This box of fishing line belonged to Thomas Lloyd Forster Rutledge, who was a keen fisherman. During the 1930s, he and some friends spent some time camping and indulging his passion for fly fishing for trout near the Crackenback river in the Snowy Mountains in New South Wales.

Physical description

A set of fifteen packets of fishing line, an empty packet for fishing line, a square white cardboard box with a removable lid and a cream envelope. The coloured label on the lid of the box has an illustration of a kingfisher sitting on a branch with the text 'THE KINGFISHER / Double / Tapered / No.3 / TROUT LINE / 30 YDS. The envelope has the text 'Level 9/4/33' handwritten in pencil in the proper right hand top corner. The fishing line packets are translucent with thirteen packets that have the text that partially read 'Milward's / REDDITCH ENG. / "RED LOOP" / ...' in red and black printed ink.
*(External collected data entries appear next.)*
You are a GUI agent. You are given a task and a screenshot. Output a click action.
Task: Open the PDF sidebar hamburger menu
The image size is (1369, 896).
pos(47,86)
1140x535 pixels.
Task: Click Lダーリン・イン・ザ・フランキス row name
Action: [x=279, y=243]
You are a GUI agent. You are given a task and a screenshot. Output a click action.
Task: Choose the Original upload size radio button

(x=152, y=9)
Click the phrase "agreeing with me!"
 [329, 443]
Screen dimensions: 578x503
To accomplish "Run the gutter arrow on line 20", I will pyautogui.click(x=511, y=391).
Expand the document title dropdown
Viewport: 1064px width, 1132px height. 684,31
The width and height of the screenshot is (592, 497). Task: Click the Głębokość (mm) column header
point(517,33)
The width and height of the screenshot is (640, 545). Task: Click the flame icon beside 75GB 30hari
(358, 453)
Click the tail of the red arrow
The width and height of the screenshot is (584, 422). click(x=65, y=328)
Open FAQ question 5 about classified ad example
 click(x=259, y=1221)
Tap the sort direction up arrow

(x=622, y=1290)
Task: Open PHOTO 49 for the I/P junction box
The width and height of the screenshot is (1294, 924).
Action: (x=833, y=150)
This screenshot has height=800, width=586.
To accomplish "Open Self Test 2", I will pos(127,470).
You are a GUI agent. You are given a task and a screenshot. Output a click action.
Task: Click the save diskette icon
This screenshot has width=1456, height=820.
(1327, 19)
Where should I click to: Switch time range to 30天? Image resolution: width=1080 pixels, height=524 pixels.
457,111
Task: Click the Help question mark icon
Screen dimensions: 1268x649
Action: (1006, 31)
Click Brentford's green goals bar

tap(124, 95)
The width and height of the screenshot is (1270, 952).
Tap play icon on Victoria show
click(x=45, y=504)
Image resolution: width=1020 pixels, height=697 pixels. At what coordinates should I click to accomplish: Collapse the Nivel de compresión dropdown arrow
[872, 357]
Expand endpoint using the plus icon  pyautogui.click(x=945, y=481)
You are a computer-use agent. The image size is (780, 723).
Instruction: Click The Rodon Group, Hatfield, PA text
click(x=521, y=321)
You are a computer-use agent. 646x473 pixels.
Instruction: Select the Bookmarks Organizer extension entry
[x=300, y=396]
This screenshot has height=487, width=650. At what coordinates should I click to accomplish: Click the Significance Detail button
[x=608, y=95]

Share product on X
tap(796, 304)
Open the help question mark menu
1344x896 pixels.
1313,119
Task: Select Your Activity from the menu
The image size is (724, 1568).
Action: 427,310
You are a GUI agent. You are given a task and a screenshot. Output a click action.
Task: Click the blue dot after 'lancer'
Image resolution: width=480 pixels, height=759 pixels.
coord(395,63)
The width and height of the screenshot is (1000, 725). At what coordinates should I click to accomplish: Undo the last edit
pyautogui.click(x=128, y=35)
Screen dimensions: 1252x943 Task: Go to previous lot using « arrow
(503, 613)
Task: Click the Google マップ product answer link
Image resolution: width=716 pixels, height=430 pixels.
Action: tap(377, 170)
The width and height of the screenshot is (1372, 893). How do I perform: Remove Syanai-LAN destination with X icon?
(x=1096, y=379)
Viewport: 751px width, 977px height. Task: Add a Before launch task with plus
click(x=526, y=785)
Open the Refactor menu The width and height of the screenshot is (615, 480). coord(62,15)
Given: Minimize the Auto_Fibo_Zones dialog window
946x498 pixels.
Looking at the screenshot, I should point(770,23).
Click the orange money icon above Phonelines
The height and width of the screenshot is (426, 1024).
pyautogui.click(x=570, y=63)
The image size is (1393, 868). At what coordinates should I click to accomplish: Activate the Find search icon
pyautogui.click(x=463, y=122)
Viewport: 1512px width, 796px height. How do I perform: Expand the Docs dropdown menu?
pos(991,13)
One packet has the text that partially reads '... Ogden Smiths / LIMITED / DRY FLY SPECIALISTS / ...' printed in green ink and the other packet has the text that partially reads '... / HARDY BORTHERS, (ALNWICK,) LTD / ...' printed in black ink.

Statement of significance

This collection comprises over two hundred objects belonging to the Rutledge family of 'Gidleigh', a pastoralist property first established near Bungendore, NSW, in 1855. The collection includes tools used for agricultural practices, animal and household management, and equipment used for fly-fishing and horse-riding. Collectively, these objects illustrate aspects of rural life and domestic activities undertaken most notably by Jane (Jean) Ruth Morphy Forster Rutledge (1853-1932) and her son Thomas Lloyd Forster Rutledge (1889-1958) during the late nineteenth and early twentieth centuries.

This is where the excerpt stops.